— Written problem —
Rewrite all of the records below, substituting "Command" for every occurrence of "Instruction" and leaving everything else unchanged.

— Provided entries —
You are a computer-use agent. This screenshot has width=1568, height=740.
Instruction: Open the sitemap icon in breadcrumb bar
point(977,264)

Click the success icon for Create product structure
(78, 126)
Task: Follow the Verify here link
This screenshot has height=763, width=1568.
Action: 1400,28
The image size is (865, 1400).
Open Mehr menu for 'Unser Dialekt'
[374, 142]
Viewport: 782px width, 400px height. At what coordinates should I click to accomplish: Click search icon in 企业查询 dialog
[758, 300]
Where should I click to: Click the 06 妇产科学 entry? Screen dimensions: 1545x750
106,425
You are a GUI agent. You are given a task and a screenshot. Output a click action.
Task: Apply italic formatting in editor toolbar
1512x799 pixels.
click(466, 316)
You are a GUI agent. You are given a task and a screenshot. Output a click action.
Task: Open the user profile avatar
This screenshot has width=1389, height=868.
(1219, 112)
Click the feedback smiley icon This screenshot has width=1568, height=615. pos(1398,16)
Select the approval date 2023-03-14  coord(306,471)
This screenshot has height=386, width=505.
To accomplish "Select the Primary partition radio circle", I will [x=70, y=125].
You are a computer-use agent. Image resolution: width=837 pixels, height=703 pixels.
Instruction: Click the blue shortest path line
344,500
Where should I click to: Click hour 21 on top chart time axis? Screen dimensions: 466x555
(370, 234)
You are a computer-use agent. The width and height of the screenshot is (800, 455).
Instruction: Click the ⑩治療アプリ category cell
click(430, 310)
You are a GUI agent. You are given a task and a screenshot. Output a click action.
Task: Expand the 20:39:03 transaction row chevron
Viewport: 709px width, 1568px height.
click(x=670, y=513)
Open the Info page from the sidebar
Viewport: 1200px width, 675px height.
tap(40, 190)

— Reply to the exercise —
You are a computer-use agent. This screenshot has width=1568, height=740.
Command: Open the sitemap icon in breadcrumb bar
point(977,264)

Click the success icon for Create product structure
(78, 126)
Task: Follow the Verify here link
This screenshot has height=763, width=1568.
Action: 1400,28
The image size is (865, 1400).
Open Mehr menu for 'Unser Dialekt'
[374, 142]
Viewport: 782px width, 400px height. At what coordinates should I click to accomplish: Click search icon in 企业查询 dialog
[758, 300]
Where should I click to: Click the 06 妇产科学 entry? Screen dimensions: 1545x750
106,425
You are a GUI agent. You are given a task and a screenshot. Output a click action.
Task: Apply italic formatting in editor toolbar
1512x799 pixels.
click(466, 316)
You are a GUI agent. You are given a task and a screenshot. Output a click action.
Task: Open the user profile avatar
This screenshot has width=1389, height=868.
(1219, 112)
Click the feedback smiley icon This screenshot has width=1568, height=615. pos(1398,16)
Select the approval date 2023-03-14  coord(306,471)
This screenshot has height=386, width=505.
To accomplish "Select the Primary partition radio circle", I will [x=70, y=125].
You are a computer-use agent. Image resolution: width=837 pixels, height=703 pixels.
Command: Click the blue shortest path line
344,500
Where should I click to: Click hour 21 on top chart time axis? Screen dimensions: 466x555
(370, 234)
You are a computer-use agent. The width and height of the screenshot is (800, 455).
Command: Click the ⑩治療アプリ category cell
click(430, 310)
You are a GUI agent. You are given a task and a screenshot. Output a click action.
Task: Expand the 20:39:03 transaction row chevron
Viewport: 709px width, 1568px height.
click(x=670, y=513)
Open the Info page from the sidebar
Viewport: 1200px width, 675px height.
tap(40, 190)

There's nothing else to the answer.